Start of DOCUMENT EXCERPT

About 83% of the commercial real estate transactions in the works Sept. 11 went through as planned, a report found, a sign that the terrorist attacks hurt sales less than expected.

Of 500 sales in escrow across the U.S., about 12% were canceled and 5% were renegotiated as of Oct. 18, the survey by CB Richard Ellis Inc. found. Hotel sales had the highest cancellation rate, at 75%, followed by industrial facilities, at 16%. The rate for offices was 15%.

"I would have expected a bigger fallout," said Doug Haney, president of CB's Valuation & Advisory Services. "Underwriting is getting more stringent, not directly related to the disaster, but it's a reflection of the marketplace in an overall downward economy."

Investment brokers gave a variety of reasons for cancellations, no different than what would have been expected before the attacks, the report said.

The dynamics of the marketplace, including unemployment and vacancy rates, were more of a factor than the attacks, Haney said. The U.S. office vacancy rate rose to 12.3%, its highest point since 1996, in the third quarter, according to Torto Wheaton Research. Centex Development Co., which buys, sells and develops commercial projects "stood back and waited for things to settle down," said Stephen Weinberg, president and chief executive.

"September and October came to a standstill. People were not doing anything," Weinberg said. "What drives the business is not catastrophic events, but basic activity in the economy--employment, interest rates."

The property type that was affected the most by Sept. 11 was hospitality. Nine of the dozen hotel sales in escrow were canceled and one was renegotiated, according to CB.

The industry is expected to see the worst demand in 33 years because of the attacks, which stoked fears of flying, according to a PricewaterhouseCoopers report. The consulting firm found the attacks may cause revenue to fall as much as 5%.

"We are definitely seeing some caution in the hotel sector," said Gregory Adair, a partner at Olympus.

Still, he said, some sales have resumed after a pause. Olympus was scheduled to close its purchase of the bankrupt 284-room Clarion Ventura Beach Hotel in Ventura on Sept. 24, Adair said.

After Olympus asked the Bankruptcy Court for an extension, the court canceled the contract to find other buyers. It later approached Olympus again with a 10% to 20% discount off the original price, and the deal this month, Adair said.

"We decided based on price we had to buy it," he said.

End of DOCUMENT EXCERPT

QUESTIONS TO ANSWER -
• 1. Please reproduce word for word the part of the article on post-Sept. 11 property sales that opens with "The property type" and closes with "24, Adair said.".
• 2. In the article on post-Sept. 11 property sales, how many of the dozen hotel sales in escrow were canceled?
The data that comes next plays no part in this work.

Start of INFORMATION SHOWN

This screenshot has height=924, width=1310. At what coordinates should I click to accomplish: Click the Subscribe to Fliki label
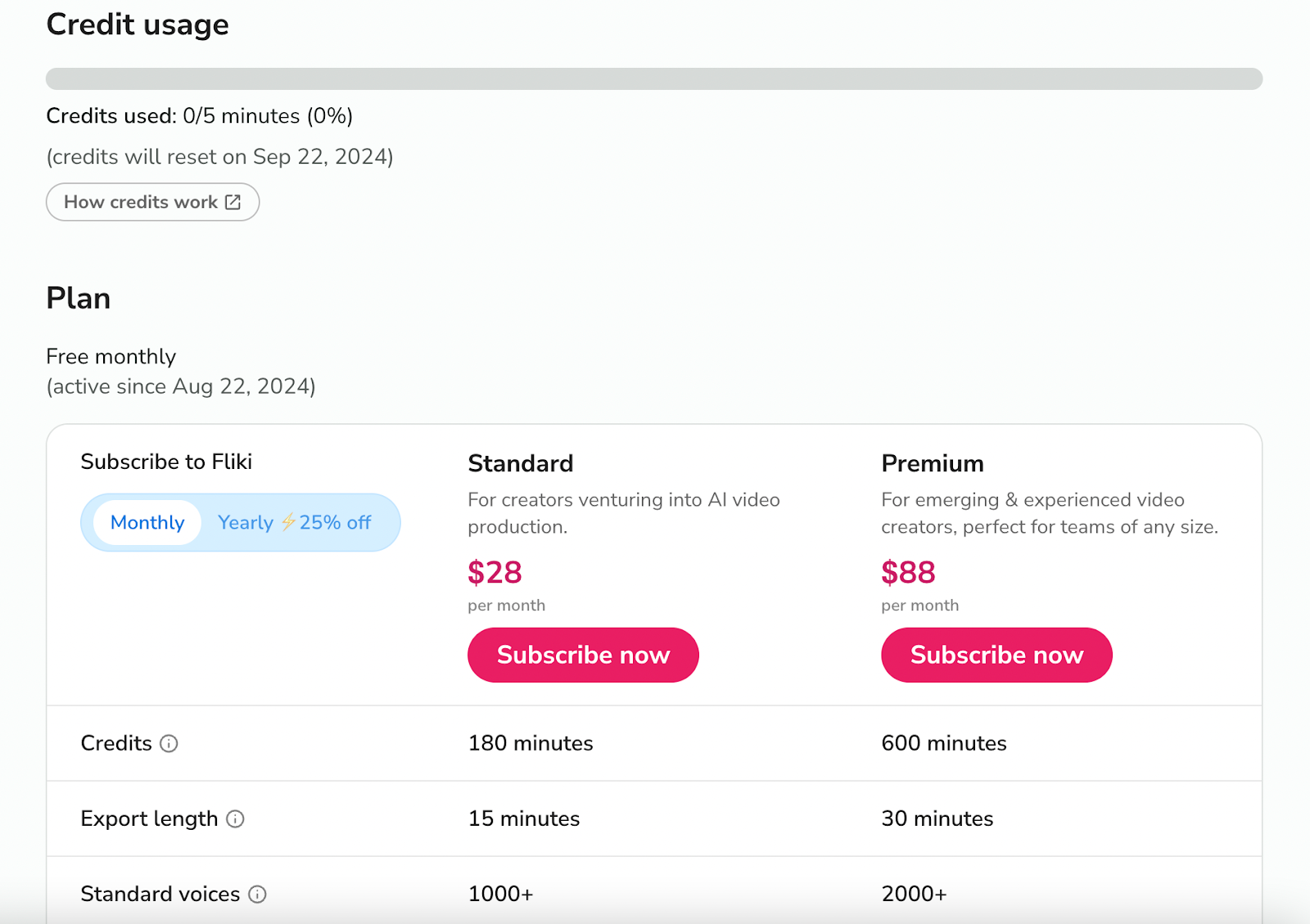(x=166, y=461)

End of INFORMATION SHOWN

SOLVED TASKS -
• 1.
The property type that was affected the most by Sept. 11 was hospitality. Nine of the dozen hotel sales in escrow were canceled and one was renegotiated, according to CB.

The industry is expected to see the worst demand in 33 years because of the attacks, which stoked fears of flying, according to a PricewaterhouseCoopers report. The consulting firm found the attacks may cause revenue to fall as much as 5%.

"We are definitely seeing some caution in the hotel sector," said Gregory Adair, a partner at Olympus.

Still, he said, some sales have resumed after a pause. Olympus was scheduled to close its purchase of the bankrupt 284-room Clarion Ventura Beach Hotel in Ventura on Sept. 24, Adair said.

• 2. Nine of the dozen hotel sales were canceled.